> Task brief:
Every line from the start of the entries up to and including the one bearing "in diagram A" must be printed verbatim, without the pictures.

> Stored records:
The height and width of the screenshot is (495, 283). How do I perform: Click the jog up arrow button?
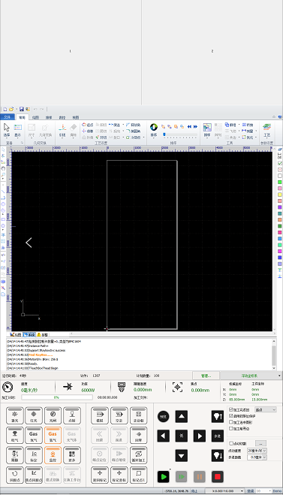click(182, 416)
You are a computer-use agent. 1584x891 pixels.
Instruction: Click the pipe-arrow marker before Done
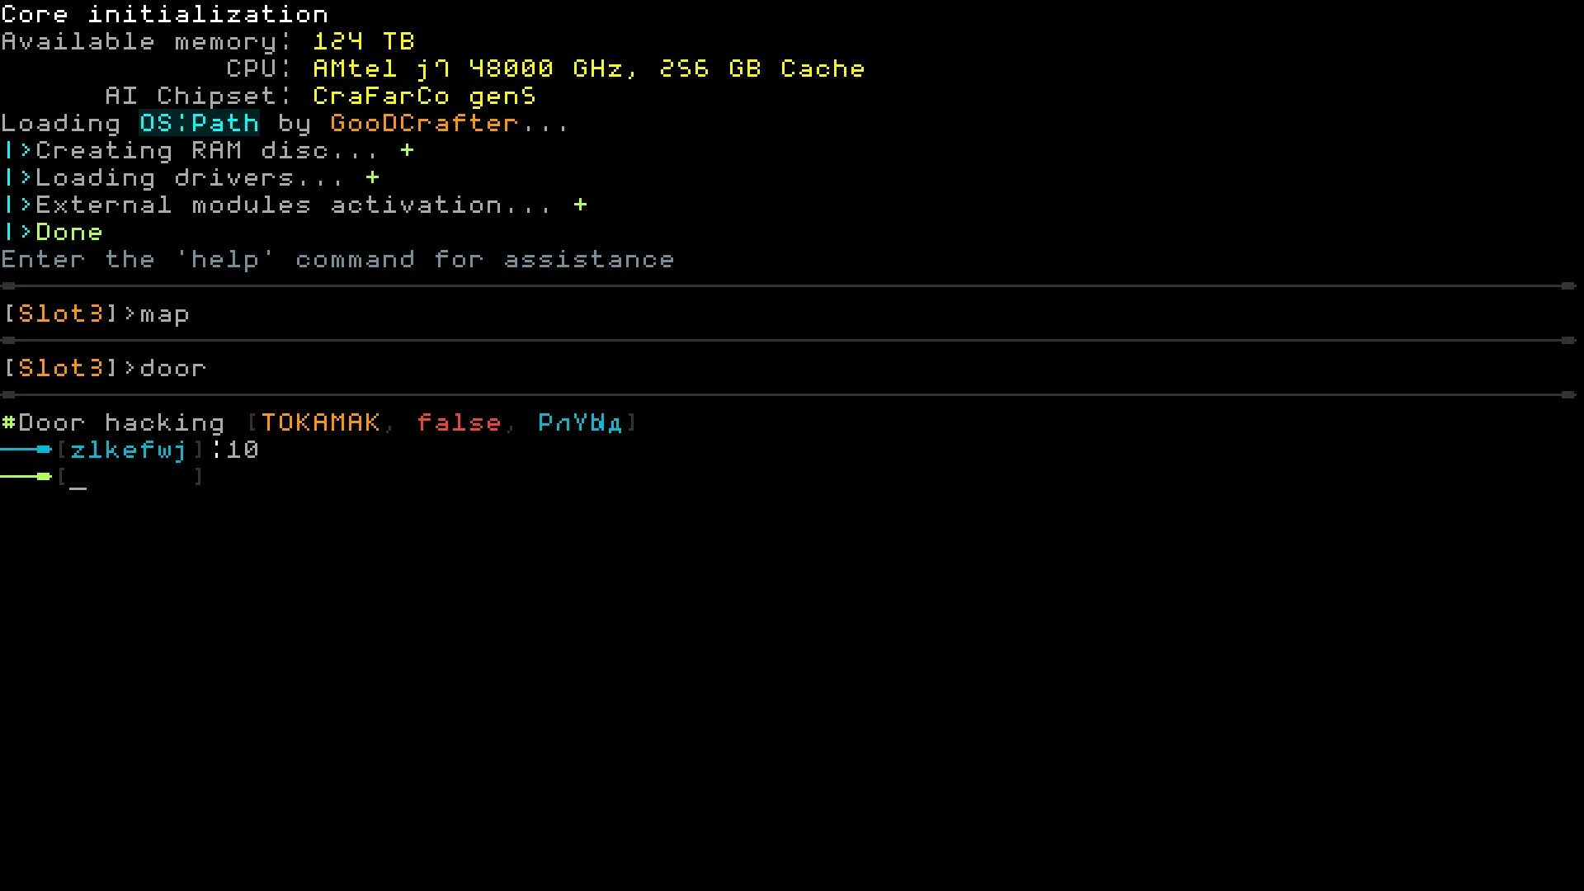17,233
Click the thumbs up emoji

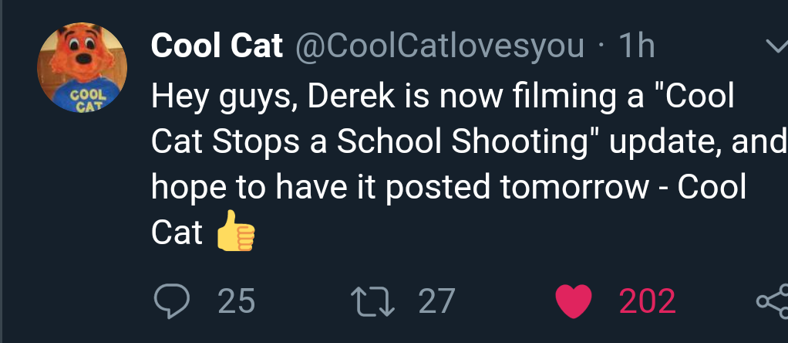pyautogui.click(x=236, y=231)
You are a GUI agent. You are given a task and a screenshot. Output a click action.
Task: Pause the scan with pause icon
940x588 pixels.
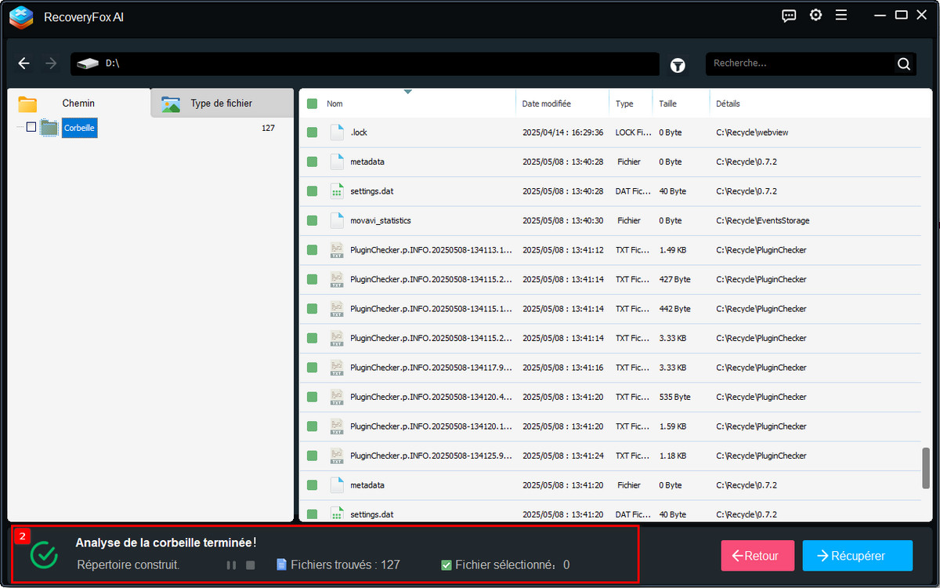click(231, 564)
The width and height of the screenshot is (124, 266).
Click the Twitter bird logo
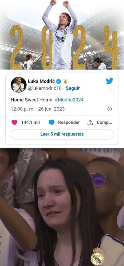[109, 81]
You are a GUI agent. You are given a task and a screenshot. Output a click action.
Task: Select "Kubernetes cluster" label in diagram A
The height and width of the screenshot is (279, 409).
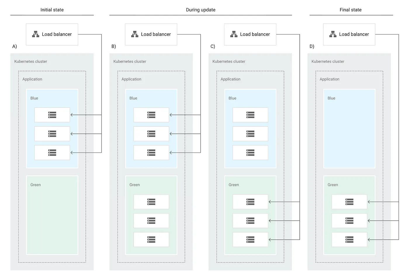click(31, 61)
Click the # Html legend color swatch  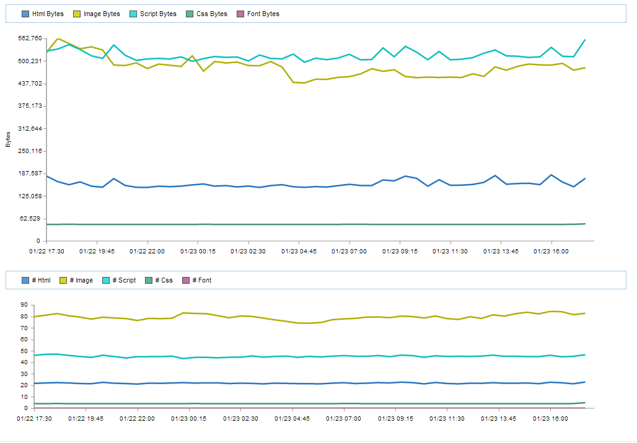[x=25, y=281]
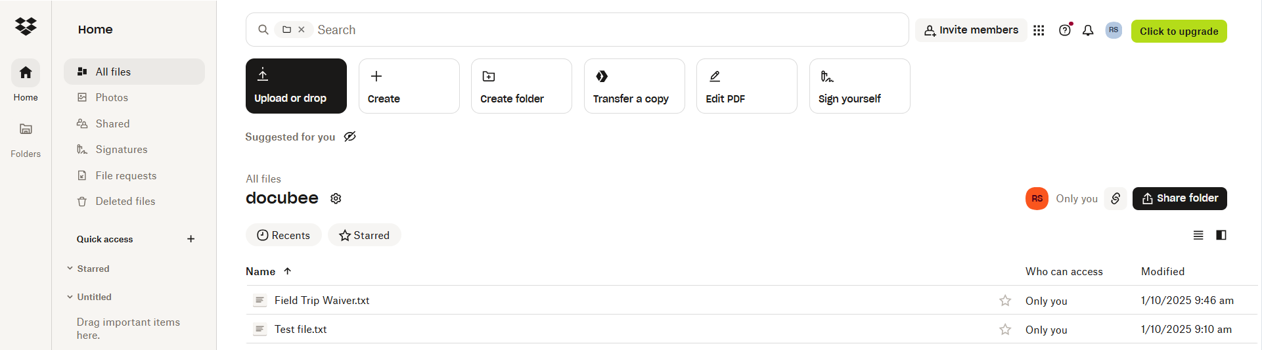Open Folders in the left rail
The image size is (1262, 350).
click(26, 140)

> Result:
The height and width of the screenshot is (495, 283). How do I perform: Click the jog up arrow button?
click(182, 416)
You are a computer-use agent. 1584x891 pixels.
Instruction: Click the pipe-arrow marker before Done
17,233
Click the thumbs up emoji

pyautogui.click(x=236, y=231)
You are a GUI agent. You are given a task and a screenshot. Output a click action.
Task: Pause the scan with pause icon
940x588 pixels.
click(231, 564)
The width and height of the screenshot is (124, 266).
Click the Twitter bird logo
[109, 81]
You are a GUI agent. You are given a task and a screenshot. Output a click action.
Task: Select "Kubernetes cluster" label in diagram A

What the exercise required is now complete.